SAMPIT – Pembukaan sosialisasi tentang verifikasi dan validasi data terpadu penanganan fakir miskin serta bimbingan teknis basis data terpadu bagi petugas verifikasi dan validasi di Hotel Werra Sampit hampir ricuh. Penyebabnya, data 2015 dianggap tidak valid, namun tetap dijadikan acuan.
Informasi dihimpun Radar Sampit, ratusan kepala desa dan lurah sekabupaten Kotim diundang untuk mengikuti sosialisasi yang digelar Dinas Sosial Kotim. Narasumber pada kegiatan tersebut adalah Kepala Biro Badan Pusat Statistik (BPS) Kotim M Guntur. Pada saat Guntur memaparkan mengenai data fakir miskin tahun 2015, ada beberapa kepala desa langsung protes karena data dianggap tidak valid.
Suasana sempat memanas karena data 2015 sering dijadikan acuan untuk menyalurkan bantuan kepada fakir miskin. Kades sering jadi sasaran kekesalan warga miskin yang tidak terdata. Kepala desa tidak bisa berbuat banyak karena bukan mereka yang melakukan pendataan di lapangan, melainkan petugas dari BPS.
”Data 2015 itu tidak valid dan terkesan mengada-ada, tapi data itu terus dipakai padahal data fakir miskin setiap tahun pasti berubah. Kenapa data 2015 itu dipakai,” tanya Ketua Asosiasi Perangkat Desa Seluruh Indonesia (Apdesi) Kabupaten Kotim Rusdiansyah saat sosialisasi di Hotel Werra, Senin (5/3).

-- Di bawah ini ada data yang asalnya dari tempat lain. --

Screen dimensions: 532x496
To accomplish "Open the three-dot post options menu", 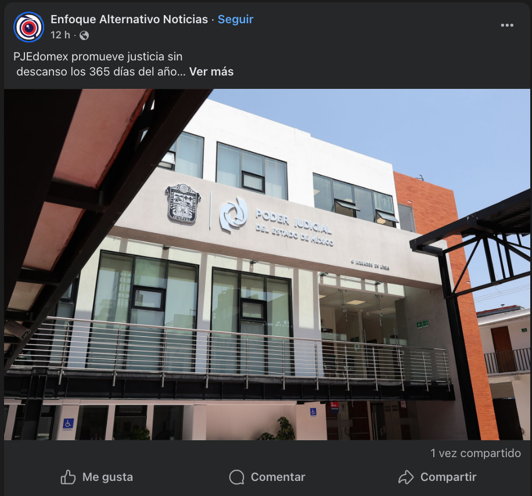I will click(507, 26).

Rusdi menegaskan, setiap pelaksanaan sensus penduduk terutama untuk mendata warga fakir miskin, BPS tidak melibatkan aparatur desa bahkan ketua RT/RW, sehingga data di lapangan terkesan serampangan alias tidak valid.
”Kami ini sering ditanya warga, kenapa yang mampu justru mendapat bantuan sedangkan betul-betul miskin tidak merima bantuan. Lalu apa yang kami bilang kepada warga, itu data dari statistik bukan dari desa,” tegas Rusdi dan didukung seluruh kades yang hadir pada acara tersebut.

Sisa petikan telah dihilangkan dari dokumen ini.